CORTLANDT, N.Y. – At least two members of the Cortlandt Town Board expressed outright opposition to the proposed Wal-Mart Super Center, across the street from its current location in the Cortlandt Town Center. With the exception of one board member, others expressed a cool opinion on the proposal, and were skeptical that the current conceptual design would be appropriate for the 36-acre a lot on Route 6.
“No way, no how. It’s too big. It’s too invasive. It’s too big for Route 6,” said council member Richard Becker.
“I think it hurts everything here,” he said about competition with pharmacies, automotive repair shops and grocery stores. He added, “It’s not bringing in any quality jobs.”
Town Supervisor Linda Puglisi said she was opposed to the Wal-Mart, but would support a development similar to Ridge Hill in Yonkers.
A formal application for the 22-acre megastore has not yet been made with the Town Board. Instead, Westrock Development showed the Town Board a conceptual design, and held a community meeting to gauge public opinion. Many neighbors expressed concerns about additional traffic and light and noise pollution.
For Westrock Development to begin the planning process for what would become a Walmart-owned property, the Town Board would need to rezone 26 acres of the property from residential (R-40) to commercial development (C-D). Westrock would need to submit a formal application to the town, be referred to the Planning Board for review and then come back to the Town Board for a vote on the rezoning.
The current Wal-Mart location in the Cortlandt Town Center is about 147,000 square feet. The new location would be 170,000 square feet and would include a grocery store. Wal-Mart currently rents the property in the Cortlandt Town Center, and is barred through a noncompetition agreement from offering groceries.
The new Wal-Mart Super Center location, as it was proposed during a community meeting, would be open 24 hours a day and have an automotive repair shop and a grocery store.

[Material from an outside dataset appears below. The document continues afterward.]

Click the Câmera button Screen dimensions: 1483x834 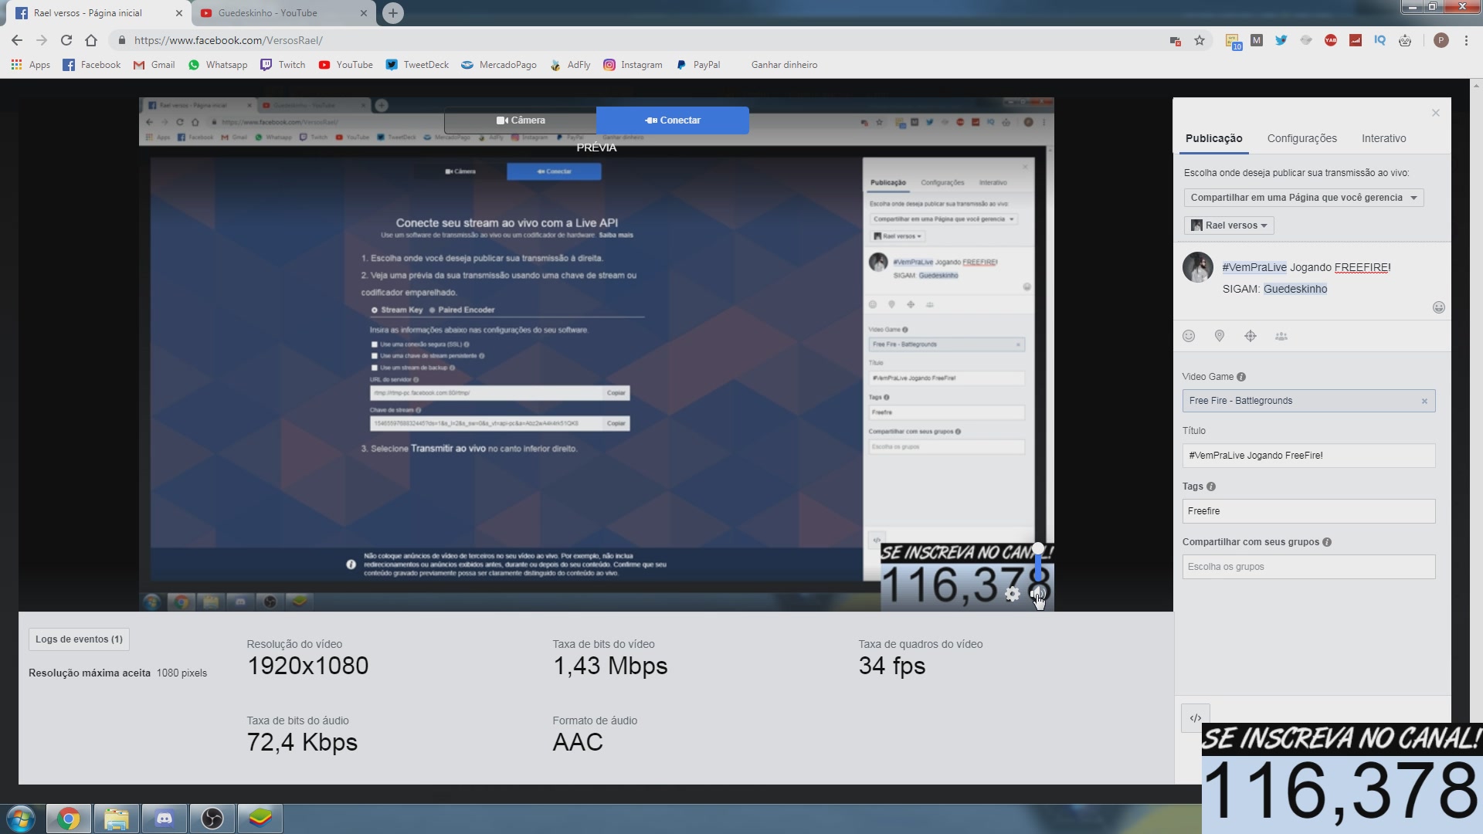[521, 120]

The Wal-Mart would have 893 parking spaces, and developers said traffic would not significantly increase because of the store.

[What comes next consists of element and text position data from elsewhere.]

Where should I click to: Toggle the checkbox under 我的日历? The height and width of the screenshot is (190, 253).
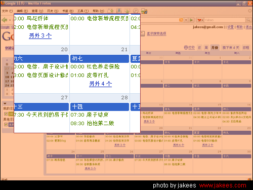[x=6, y=114]
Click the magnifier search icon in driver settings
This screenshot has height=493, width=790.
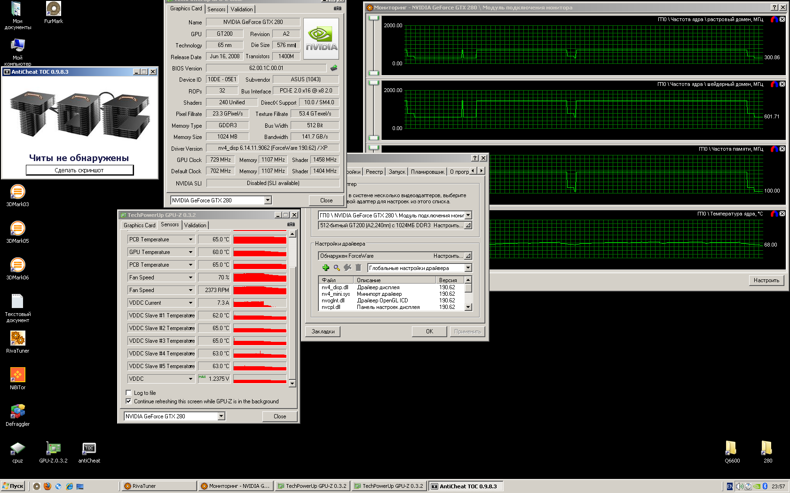tap(337, 268)
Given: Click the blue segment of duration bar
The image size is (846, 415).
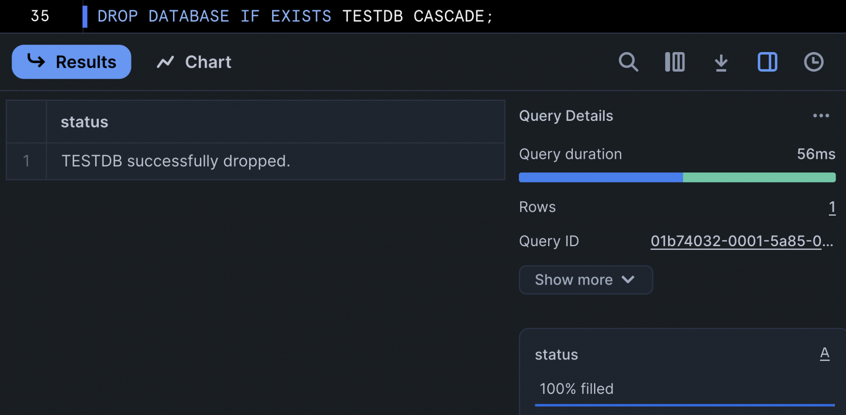Looking at the screenshot, I should [601, 178].
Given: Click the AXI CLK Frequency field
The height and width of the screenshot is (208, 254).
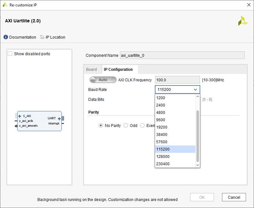Looking at the screenshot, I should pos(177,80).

The rear of the property would buffer about 80 homes and Van Cortlandtville Elementary School.
Town Board members said Westrock Development would be brought into a future Town Board work session for board members to discuss their concerns.
The only board member who did not express serious concerns about the proposed store was council member Ann Lindau. “Why don’t we just listen? I don’t think traffic’s going to be that bad,” she said.

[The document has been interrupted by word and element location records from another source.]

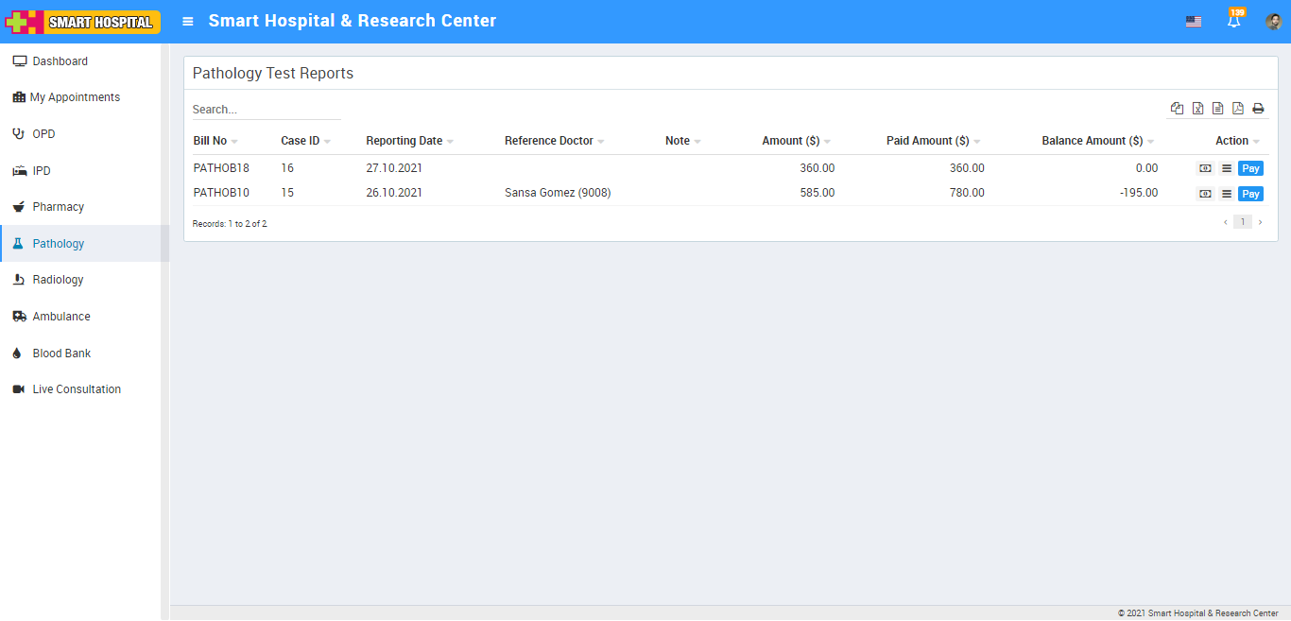Go to Blood Bank in sidebar
1291x621 pixels.
tap(61, 354)
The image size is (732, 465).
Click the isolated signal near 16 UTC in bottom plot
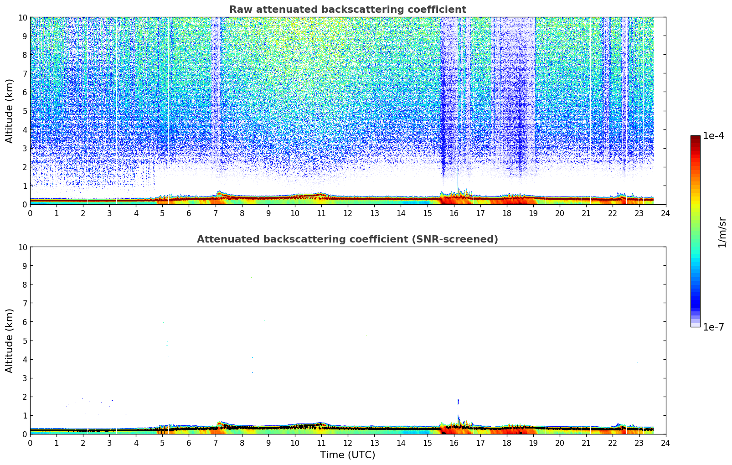point(458,402)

“I wouldn’t say to somebody, ‘No,’ but they would have to do a heck of a lot of convincing,” said council member Frank Farrell. Council member John Sloan said he was concerned about traffic, noise and light pollution and he hadn’t seen a viable solution from the developer.
Westrock Development currently has an application with the town for the same parcel to build 90,000 square feet of retail space, with about 10 homes behind the stores. The developer has said that by building the Wal-Mart, it would be able to offer a traffic light at Baker Street and sewers for the nearby neighborhoods.